▸ Source information:
★ ★ ★ ★
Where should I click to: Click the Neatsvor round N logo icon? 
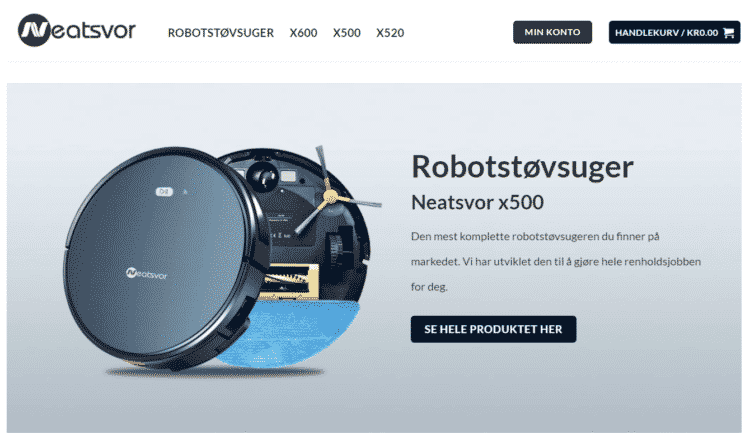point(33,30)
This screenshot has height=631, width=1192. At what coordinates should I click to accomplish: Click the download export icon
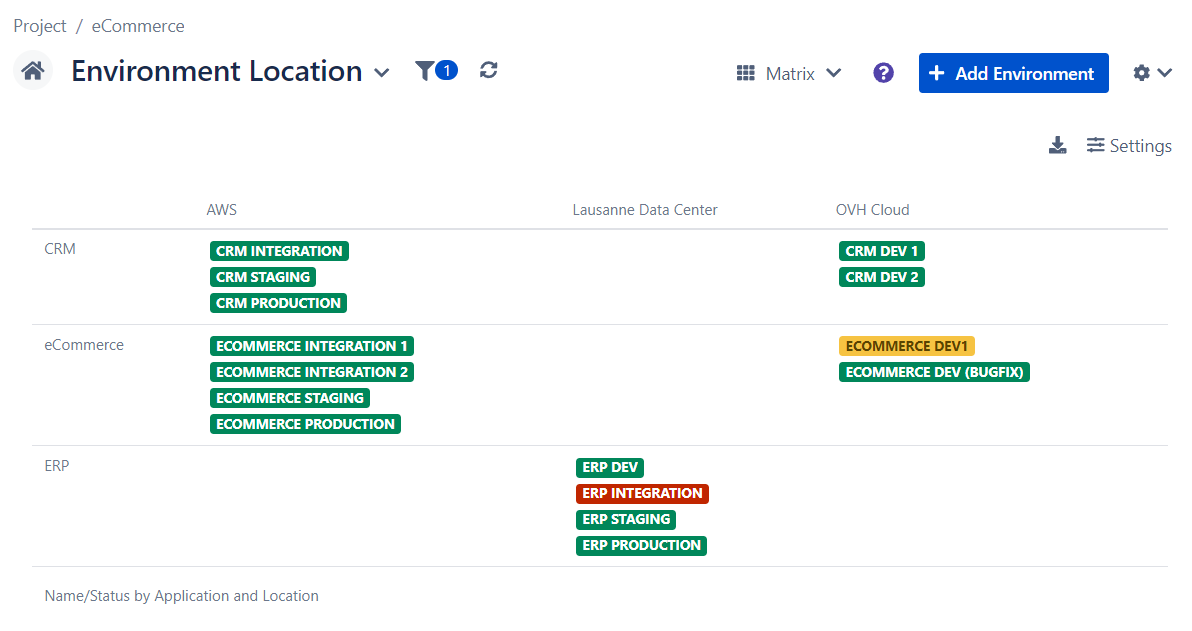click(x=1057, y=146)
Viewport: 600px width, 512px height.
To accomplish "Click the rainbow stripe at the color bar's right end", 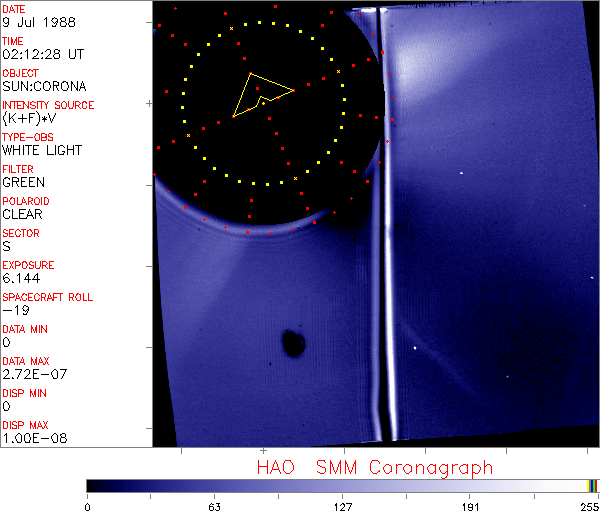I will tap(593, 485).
★ ★ ★ ★
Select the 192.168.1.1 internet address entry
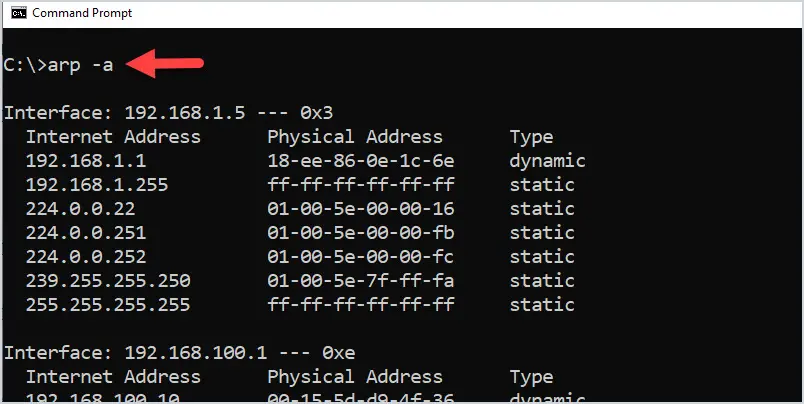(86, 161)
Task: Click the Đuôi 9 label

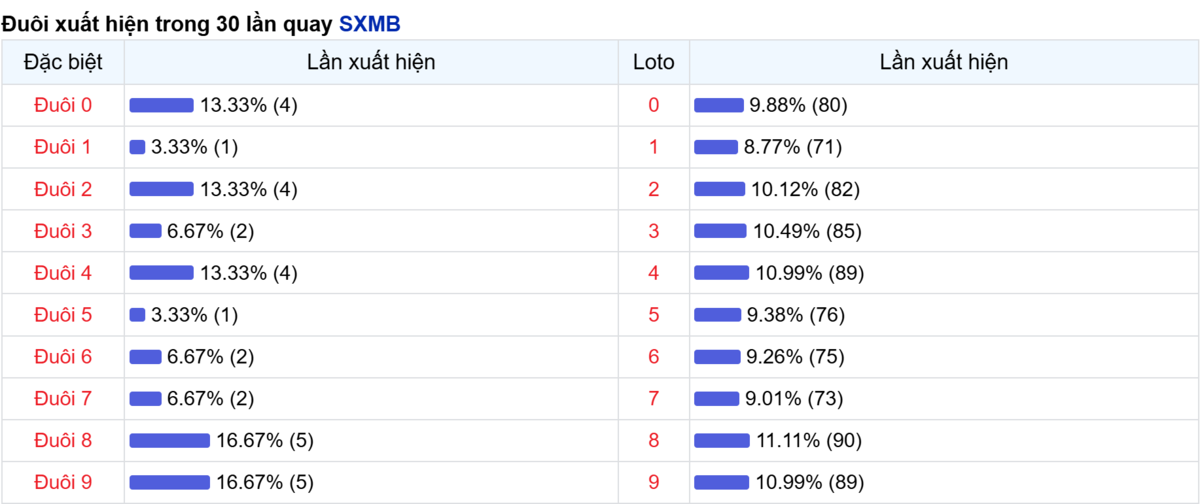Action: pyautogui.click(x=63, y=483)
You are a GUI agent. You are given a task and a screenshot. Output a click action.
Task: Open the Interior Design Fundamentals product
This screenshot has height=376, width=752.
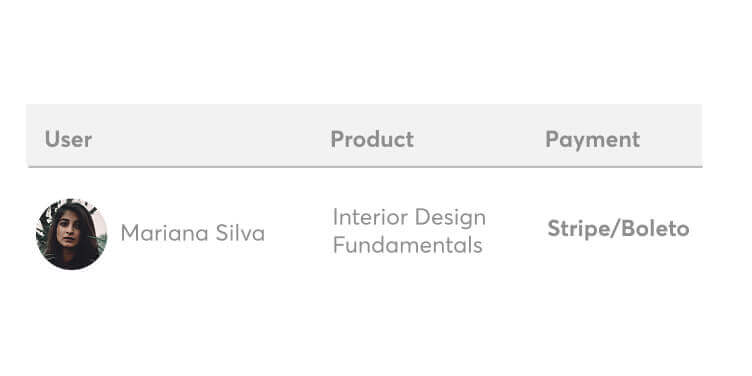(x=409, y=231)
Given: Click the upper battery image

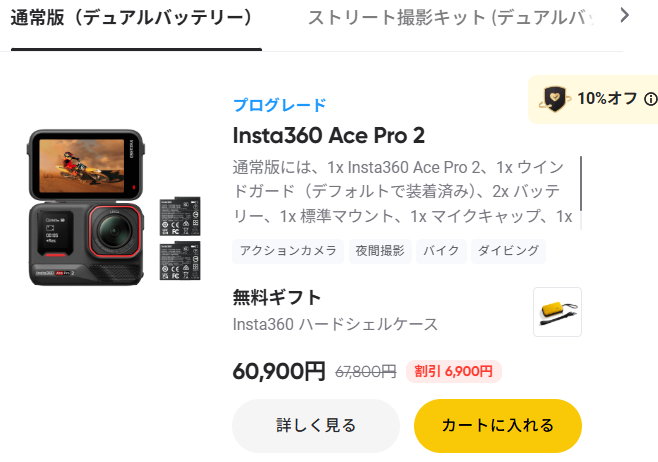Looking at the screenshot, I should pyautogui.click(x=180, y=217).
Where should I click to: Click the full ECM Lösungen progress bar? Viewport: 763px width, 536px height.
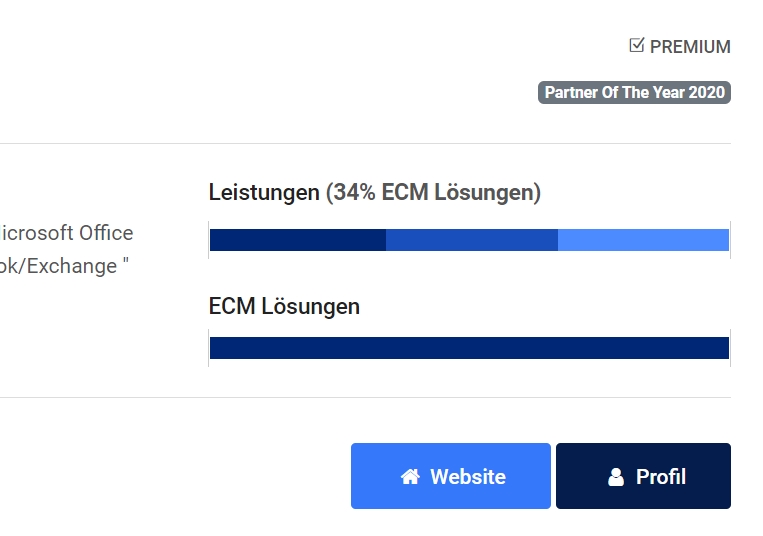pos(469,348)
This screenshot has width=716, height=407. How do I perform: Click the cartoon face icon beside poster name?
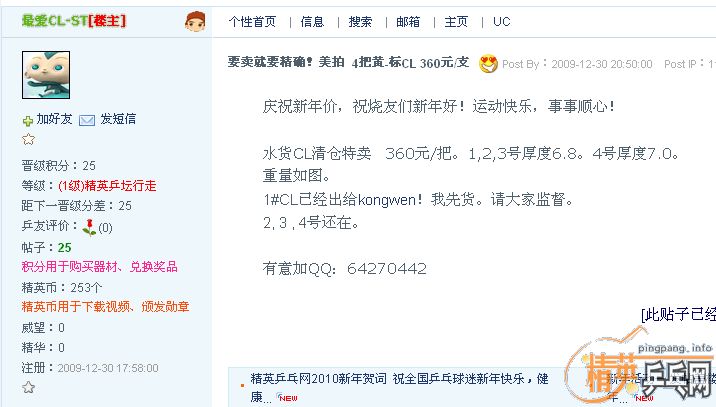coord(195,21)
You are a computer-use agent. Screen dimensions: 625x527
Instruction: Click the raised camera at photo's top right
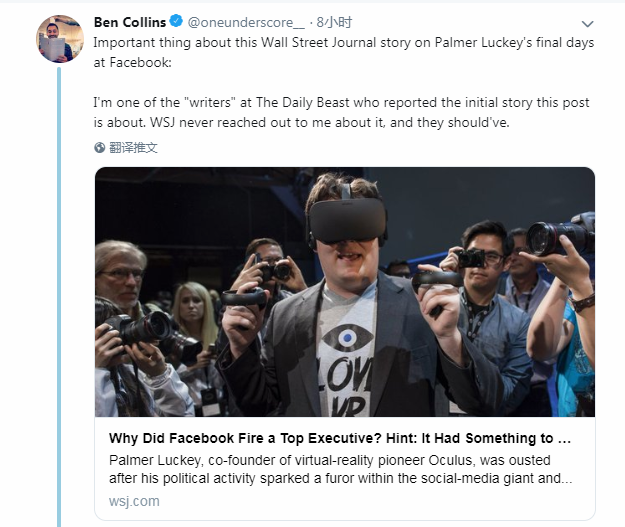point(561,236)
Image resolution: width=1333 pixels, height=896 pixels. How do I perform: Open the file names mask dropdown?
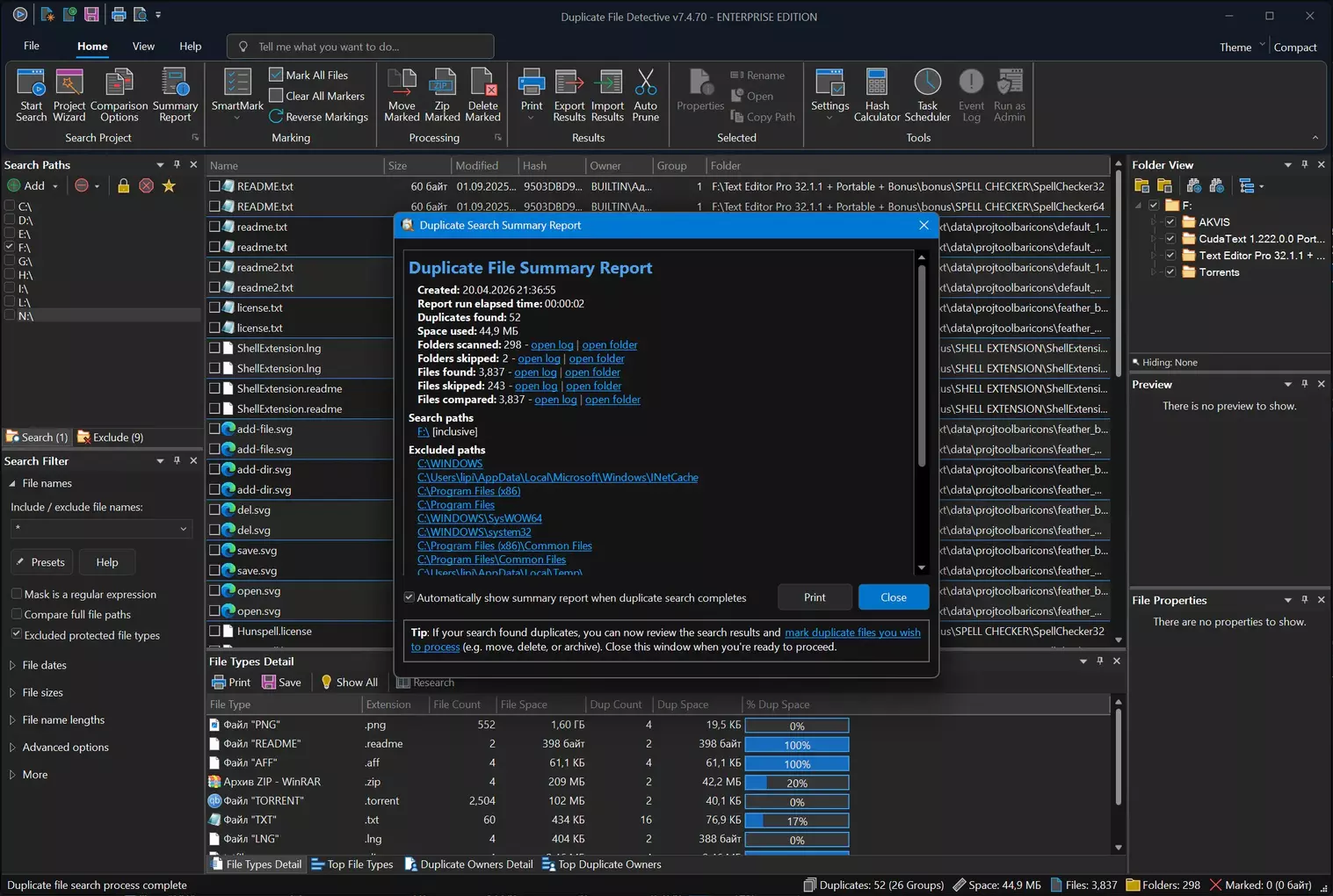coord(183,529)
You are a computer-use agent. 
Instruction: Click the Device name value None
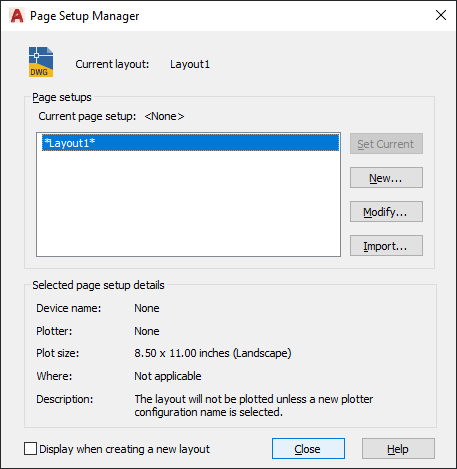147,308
★ ★ ★ ★
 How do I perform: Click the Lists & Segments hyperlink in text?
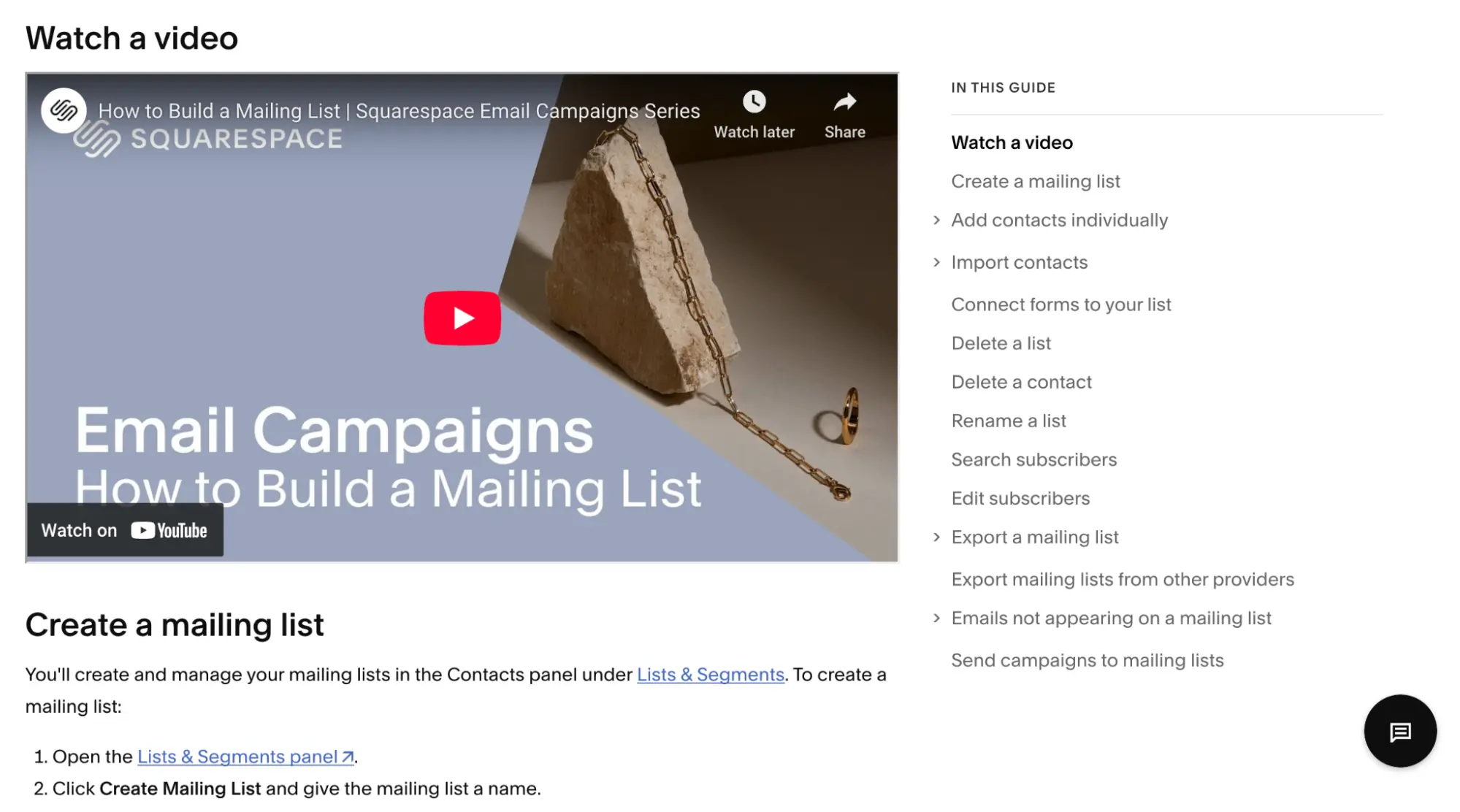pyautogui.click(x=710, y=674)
★ ★ ★ ★
Using the material above, find each line that holds "computer" and copy that line.

▸ Response area:
You are a computer-use agent. Screen dimensions: 625x527
You are a computer-use agent. 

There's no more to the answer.